Since the responses from a chatbot are based on the training data in the Large Language Model (LLM), the included material is crucial to the function of the chatbot. Many AI companies have simply scraped the entire internet for material to include in their training data. If this actually is the case, a lot of unwanted material was included on the fly and all social media posts and information from non-credible sources are reflected in the chatbot's generated responses.
The LLMs are based on probabilities, which means that the most common opinions and perspectives will be highlighted in the generated content. As users of AI tools, we need to consider which perspectives are likely to be most dominant in the training data and which perspectives and voices are not. It is difficult to get nuanced images or analyses of social phenomena because the most marginalized perspectives are not represented.
It is also possible for the private companies that are building chatbots to filter or shape chatbot responses based on what they see as undesirable without making it clear to the users. This lack of transparency raises concerns about bias, censorship, and who gets to control access to information.
AI companies are often not transparent about where or how they obtained the material that formed the training data for their language models. Some companies appear to have scraped the internet for texts without the copyright holders' permission. Since the training data contains copyrighted material, the generated responses are influenced by it which raises concerns about intellectual property.
It’s not always clear whether your prompts or the material you upload to chatbots are used as training data for the AI companies’ language models. In some chatbots, it’s possible to change the settings and disable this feature, but some require you to use the paid version to turn it off. Because of this, you should not upload material that contains sensitive or private information, or any material protected by copyright law, for example PDFs of scientific articles that you’ve downloaded from library databases. If you have text intended for a thesis, dissertation, or scientific publication, you should not submit it to a chatbot, as doing so may mean relinquishing your copyright to that material.

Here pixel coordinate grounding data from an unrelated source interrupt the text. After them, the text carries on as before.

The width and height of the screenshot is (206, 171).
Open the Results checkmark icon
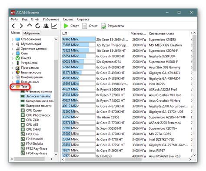coord(103,26)
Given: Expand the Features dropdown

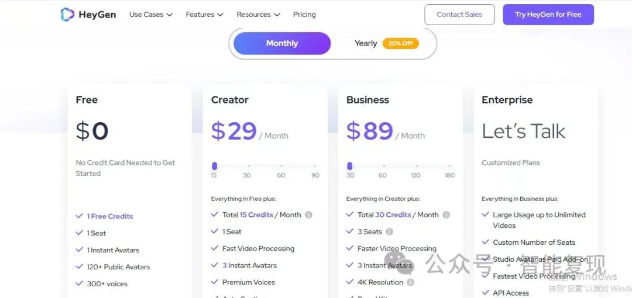Looking at the screenshot, I should 204,15.
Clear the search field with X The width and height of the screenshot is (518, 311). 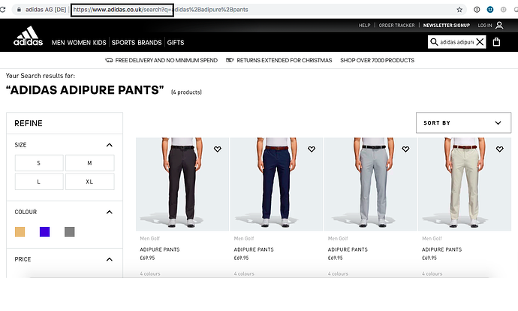click(x=480, y=42)
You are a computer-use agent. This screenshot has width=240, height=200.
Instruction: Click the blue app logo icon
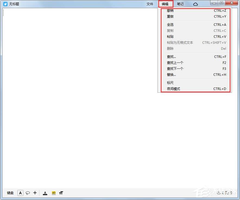[5, 4]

Another issue is whether the “prompter” or the AI company owns the generated response from a chatbot. In order to fully grasp this issue it is important to be aware that copyright laws can differ between different countries, which becomes problematic as most AI companies are based in the US but can be used worldwide. The question of copyright and AI is very complex and there are not enough legal cases to be able to determine with certainty what type of use is acceptable in which situations - yet. There have been some big lawsuits, for example Disney and Universal sued the image generation tool Midjourney in 2025 and a group of authors including George R.R. Martin sued OpenAI in 2023. It is therefore very important to think carefully before using chatbots because it is not possible to revoke private, sensitive or copyrighted material afterwards.

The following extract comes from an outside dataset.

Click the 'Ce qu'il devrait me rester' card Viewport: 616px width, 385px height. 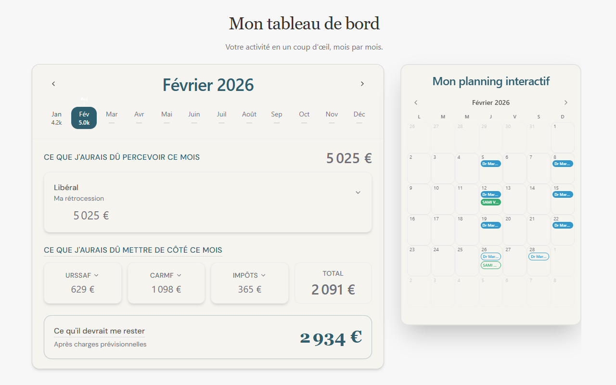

An important piece of legislation within the EU is the AI Act, which is designed to promote trustworthy AI and regulates the development, provision and use of AI. The regulation defines different levels of AI tools and the risk they pose: unacceptable risk, high risk, moderate risk and minimal risk.

Figure 6. Risk levels (Internetstiftelsen. 2024, 13 june). Translated.

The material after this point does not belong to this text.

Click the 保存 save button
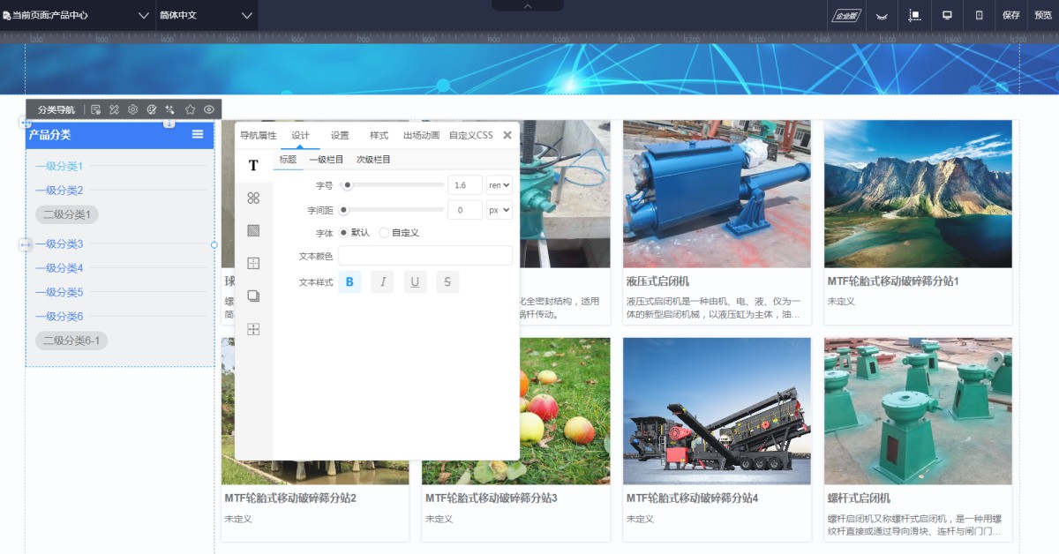pyautogui.click(x=1011, y=15)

Running an AI tool requires a lot of energy due to the amount of computing power that AI requires and water to cool the server halls. AI companies are fully not transparent about their energy use but it has been identified that both energy and water consumption have increased enormously in recent years alongside the success of chatbots.
It is difficult to determine exactly how much energy and water is required to run AI tools and it depends a lot on which tool you use and the nature of your prompt. However, due to the number of people using AI tools and the amount they are relying on it, the energy strain is enormous. Therefore it is important that you are aware of why you are using AI, how you are using it and whether it's necessary for the task at hand. Maybe a simple browser search can do just as well?
Further reading:
Language models are, as the name suggests, good at imitating language. When you interact with a chatbot, the answers you recieve are basically indistinguishable from something a human could have written. It may feel like you're communicating with another person, but when you break down the technology you see that it's all based on statistics and probabilities rather than consciousness or magic intelligence in the sky.
Generative AI is based on complex statistical models and is created with advanced deep learning techniques inspired by the neural networks in a human brain. There are algorithms designed to read context and circumstances, which is meant to generate a more relevant response based on your prompt. What generative AI cannot do is "understand" your prompt in the same way that a human can, even though it can be very good at generating relevant responses.
There are a lot of discussions going on about what intelligence is and how it should be defined. In some cases, the definition of intelligence can include chatbots and sometimes even the definition of consciousness can include chatbots. There are different philosophical perspectives to this, but as a user of AI tools, it is simply good to know the functionality behind the technology so as not to have inflated expectations of the results. A metaphor often used to describe generative AI is stochastic parrots, meaning that like parrots, chatbots can imitate human speech and expression but cannot understand what is being said.
This is what ChatGPT (GPT-4o) generated on the meaning of stochastic parrots (2025-07-25):
When large language models and chatbots are described as "stochastic parrots," it means that they:
In short, the term emphasizes that these systems, despite their impressive language abilities, are statistical machines — “parrots” that combine and reuse what they’ve seen, without true insight or intent.